La mía fue de arduo combate
con las pesadillas, que libré con una espada similar a la que porta el
arcángel san Miguel, con armadura de plata, en una delicada escultura
en el museo del hotel. Es una delicia de ruinas conventuales convertidas
en sede turística, con patios y corredores habitados por fuentes,
flores, retablos, veladoras. Recomendable más bien de día. Sí
asustan.
Acabo de volver a Antigua.
Fue un remanso para ordenar mis notas después de un recorrido por
algunas sedes de defensa de derechos humanos en el vecino país. Estuve
haciendo una evaluación para una fuente europea de cooperación, que ha
puesto inteligencia, fondos y mesas de diálogo para apuntalar los
cimientos de una cultura de paz en esa región que tanto ha padecido la
guerra.
En los portales de Antigua
conocí a Catarina, indígena de Nahualá que nomás verme procedió a
extender su mercancía ante mis ojos. Algo superior a lo que en las
calles o el mercado otras mujeres exhibían para los que, como yo, se
quedan sin habla ante la magia de los bordados guatemaltecos, como si
con ellos sus hacedores nos quisieran decir algo que no necesita
destreza lingüística, sino mirada y gratitud.

▶ **Instrucciones**
Indica si cada afirmación concuerda con el texto sobre Antigua; responde sí o no y cita literalmente las palabras del texto que lo deciden. 1. La escultura del arcángel san Miguel se encuentra en el museo del hotel. 2. Catarina es una indígena originaria de Antigua. 3. La evaluación se realizó para una fuente europea de cooperación. Las entradas no guardan relación con el texto sobre Antigua.

▶ **Sección de datos**
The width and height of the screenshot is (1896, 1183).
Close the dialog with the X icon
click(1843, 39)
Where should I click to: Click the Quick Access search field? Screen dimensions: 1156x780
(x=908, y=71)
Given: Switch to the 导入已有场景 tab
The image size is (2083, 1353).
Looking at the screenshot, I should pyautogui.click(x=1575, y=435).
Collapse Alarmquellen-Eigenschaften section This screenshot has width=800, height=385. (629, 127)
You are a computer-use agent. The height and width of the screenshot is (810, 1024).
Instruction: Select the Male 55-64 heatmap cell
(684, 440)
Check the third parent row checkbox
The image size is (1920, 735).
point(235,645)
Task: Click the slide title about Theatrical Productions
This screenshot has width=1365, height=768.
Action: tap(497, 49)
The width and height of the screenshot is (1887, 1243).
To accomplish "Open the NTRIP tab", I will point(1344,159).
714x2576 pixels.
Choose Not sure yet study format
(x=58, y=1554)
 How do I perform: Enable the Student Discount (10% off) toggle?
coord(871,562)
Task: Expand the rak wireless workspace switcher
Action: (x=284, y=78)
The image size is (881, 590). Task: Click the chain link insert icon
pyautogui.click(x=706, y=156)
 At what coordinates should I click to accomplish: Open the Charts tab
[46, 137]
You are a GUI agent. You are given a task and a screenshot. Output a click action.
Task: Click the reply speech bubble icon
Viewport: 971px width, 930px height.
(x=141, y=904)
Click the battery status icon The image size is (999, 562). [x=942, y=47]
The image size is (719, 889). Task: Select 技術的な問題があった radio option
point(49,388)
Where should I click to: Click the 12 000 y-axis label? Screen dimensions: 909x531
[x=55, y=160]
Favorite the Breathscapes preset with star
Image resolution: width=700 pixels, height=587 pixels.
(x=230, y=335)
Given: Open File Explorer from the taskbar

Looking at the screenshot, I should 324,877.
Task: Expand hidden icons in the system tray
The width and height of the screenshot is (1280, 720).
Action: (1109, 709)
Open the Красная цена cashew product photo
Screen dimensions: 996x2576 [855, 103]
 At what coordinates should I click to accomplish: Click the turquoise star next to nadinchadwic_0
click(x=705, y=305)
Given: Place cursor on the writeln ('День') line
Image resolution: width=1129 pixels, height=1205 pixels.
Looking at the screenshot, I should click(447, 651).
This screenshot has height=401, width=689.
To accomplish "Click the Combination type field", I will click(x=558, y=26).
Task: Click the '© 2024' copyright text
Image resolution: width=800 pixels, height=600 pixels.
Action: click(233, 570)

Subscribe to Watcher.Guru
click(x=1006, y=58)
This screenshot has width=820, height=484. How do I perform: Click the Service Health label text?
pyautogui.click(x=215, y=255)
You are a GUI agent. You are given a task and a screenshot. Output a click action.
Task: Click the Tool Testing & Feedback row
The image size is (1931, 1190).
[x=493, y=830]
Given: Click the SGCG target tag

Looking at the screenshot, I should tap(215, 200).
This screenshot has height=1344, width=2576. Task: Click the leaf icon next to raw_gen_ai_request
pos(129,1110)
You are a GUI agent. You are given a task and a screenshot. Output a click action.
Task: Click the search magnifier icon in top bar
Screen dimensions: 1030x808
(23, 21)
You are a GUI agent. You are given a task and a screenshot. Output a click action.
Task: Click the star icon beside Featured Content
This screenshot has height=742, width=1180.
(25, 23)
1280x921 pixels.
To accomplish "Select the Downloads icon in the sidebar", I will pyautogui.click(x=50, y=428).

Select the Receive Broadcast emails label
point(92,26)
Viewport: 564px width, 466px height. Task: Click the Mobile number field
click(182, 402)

▶ **Solución**
1. Sí: "en una delicada escultura en el museo del hotel".
2. No: "conocí a Catarina, indígena de Nahualá".
3. Sí: "Estuve haciendo una evaluación para una fuente europea de cooperación".